> _Exercise goal_
Copy every line of the records below where the word "agent" occurs.

> _Items from a data source_
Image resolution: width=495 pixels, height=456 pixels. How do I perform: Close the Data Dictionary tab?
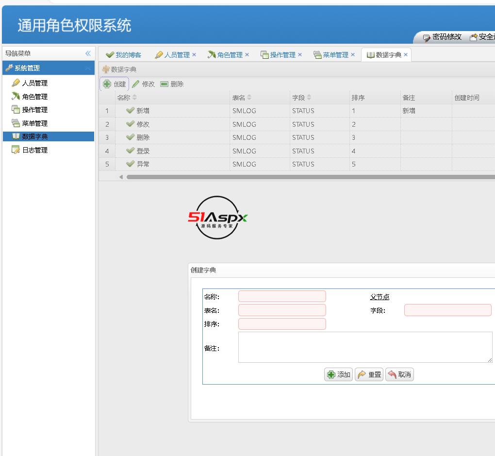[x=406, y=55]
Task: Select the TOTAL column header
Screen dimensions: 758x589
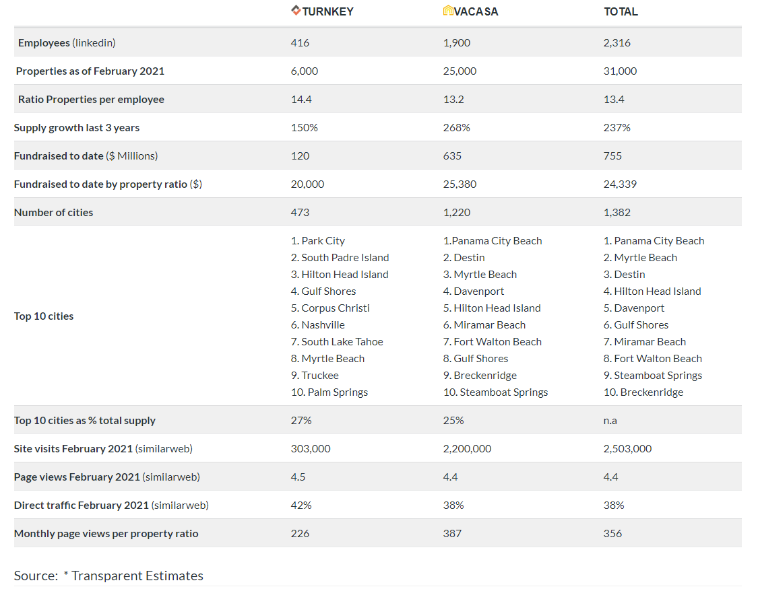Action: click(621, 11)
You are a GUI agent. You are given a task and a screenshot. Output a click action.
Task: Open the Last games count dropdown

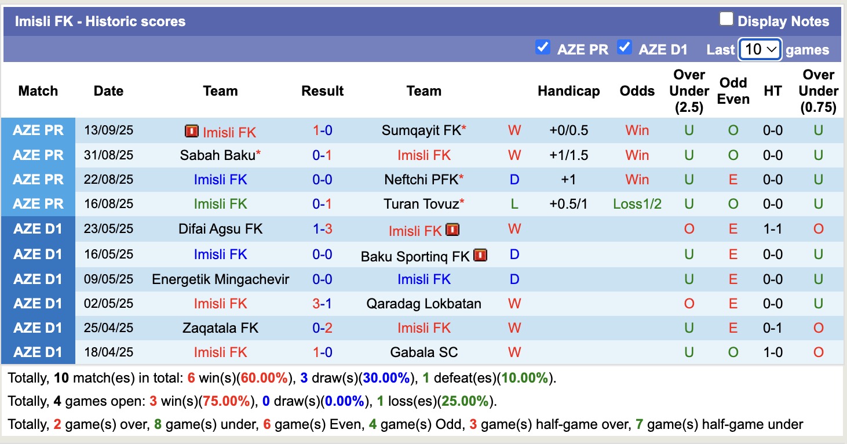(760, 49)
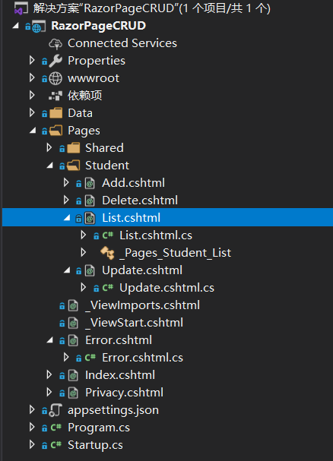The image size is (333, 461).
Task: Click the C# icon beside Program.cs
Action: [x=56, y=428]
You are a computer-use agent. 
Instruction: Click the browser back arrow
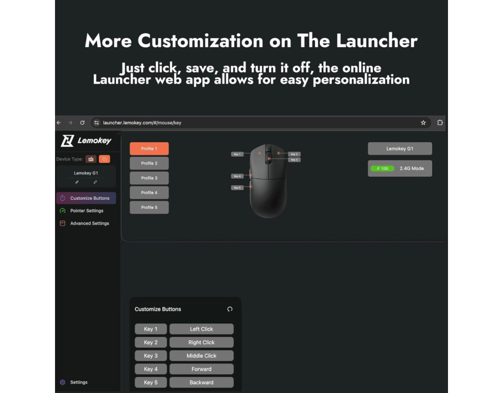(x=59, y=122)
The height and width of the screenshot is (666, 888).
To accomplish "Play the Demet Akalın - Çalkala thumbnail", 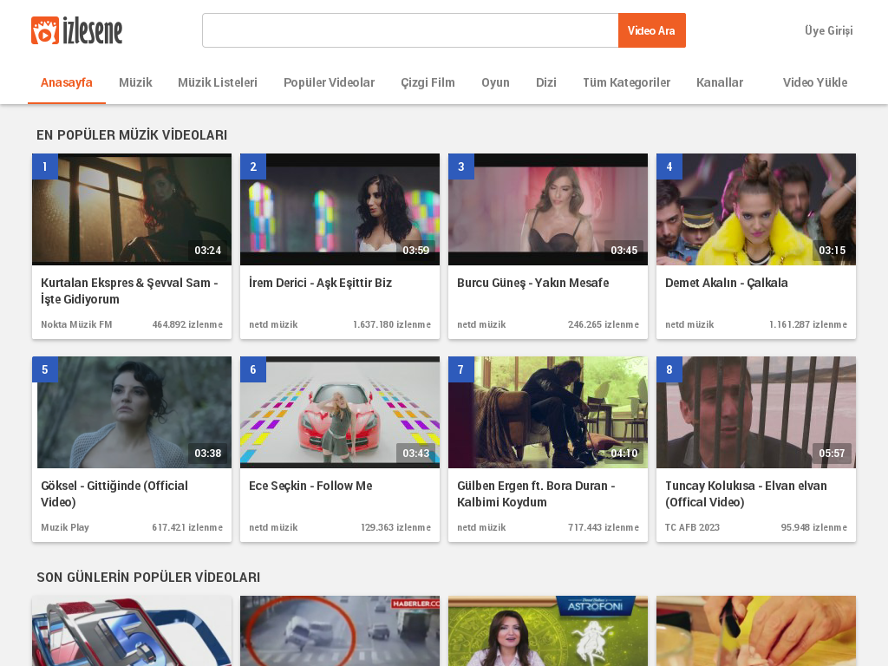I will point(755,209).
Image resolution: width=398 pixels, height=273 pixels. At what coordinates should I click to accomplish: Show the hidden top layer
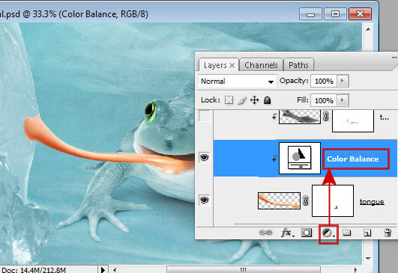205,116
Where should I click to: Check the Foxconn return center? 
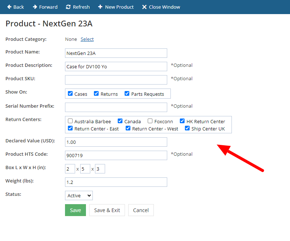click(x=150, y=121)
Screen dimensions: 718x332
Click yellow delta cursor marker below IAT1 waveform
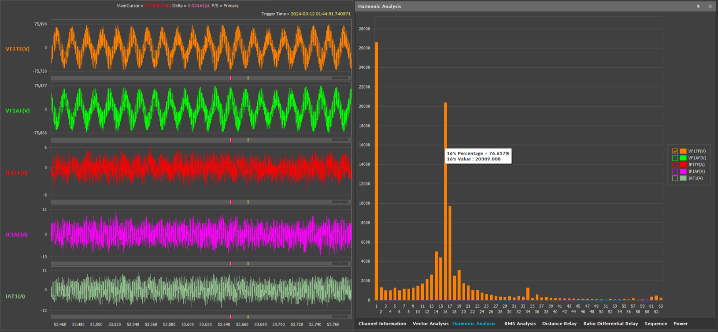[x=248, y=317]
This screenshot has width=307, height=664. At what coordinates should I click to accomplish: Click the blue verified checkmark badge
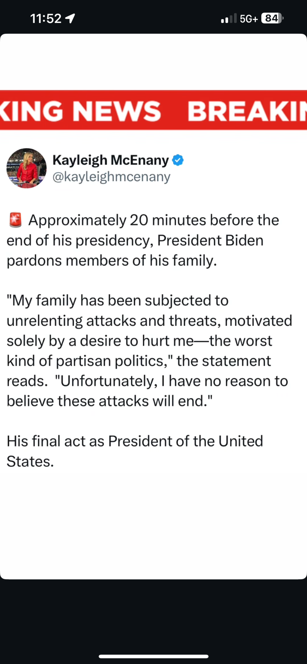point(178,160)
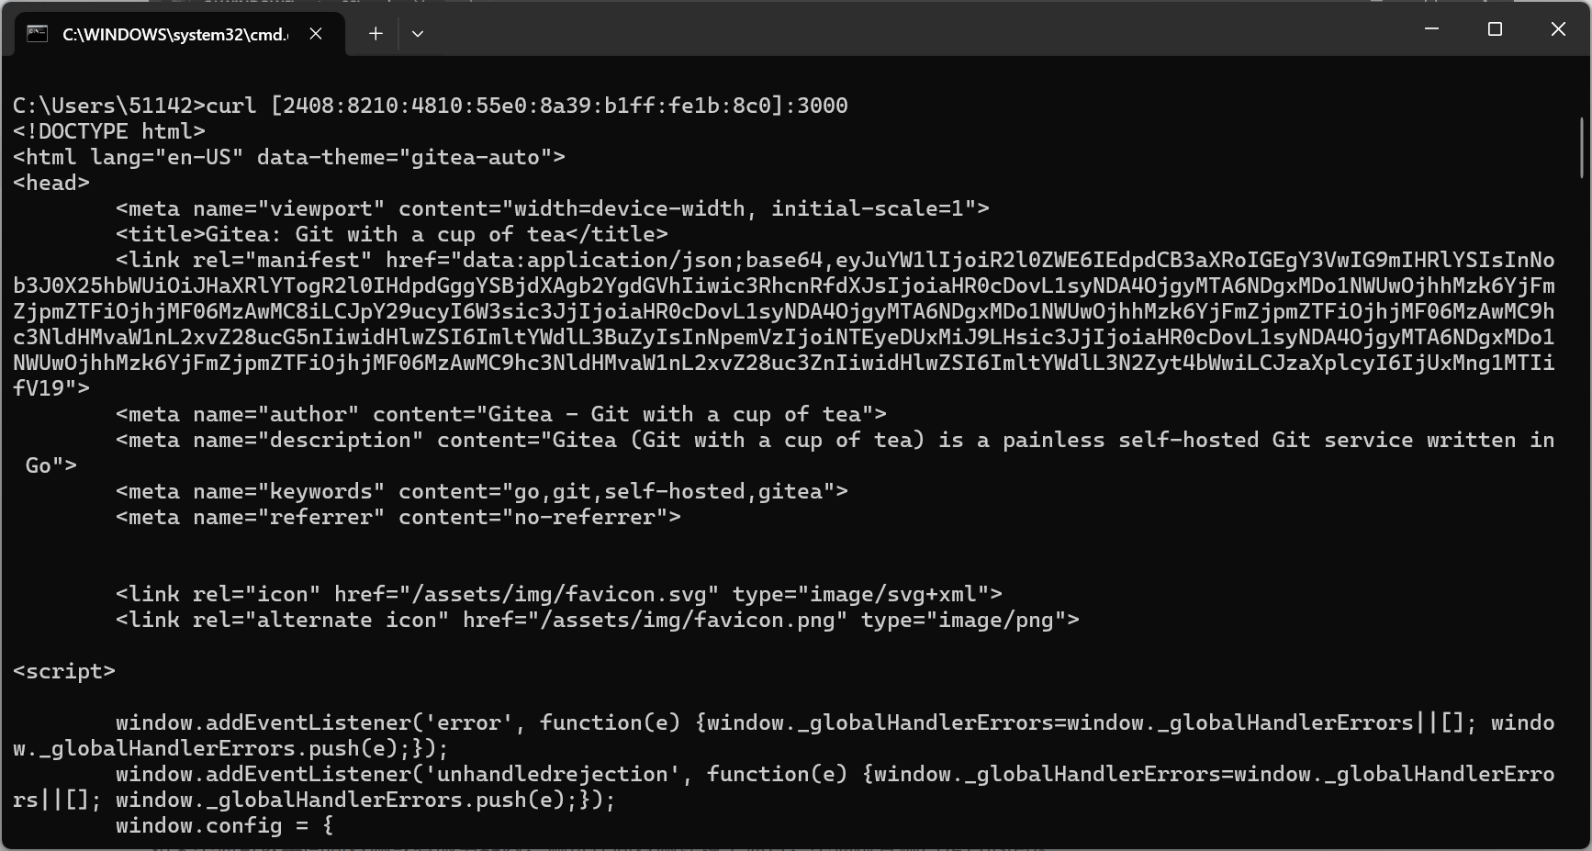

> _Completed exercise_
You are a GUI agent. You are given a task and a screenshot. Output a click action.
You are a computer-use agent. 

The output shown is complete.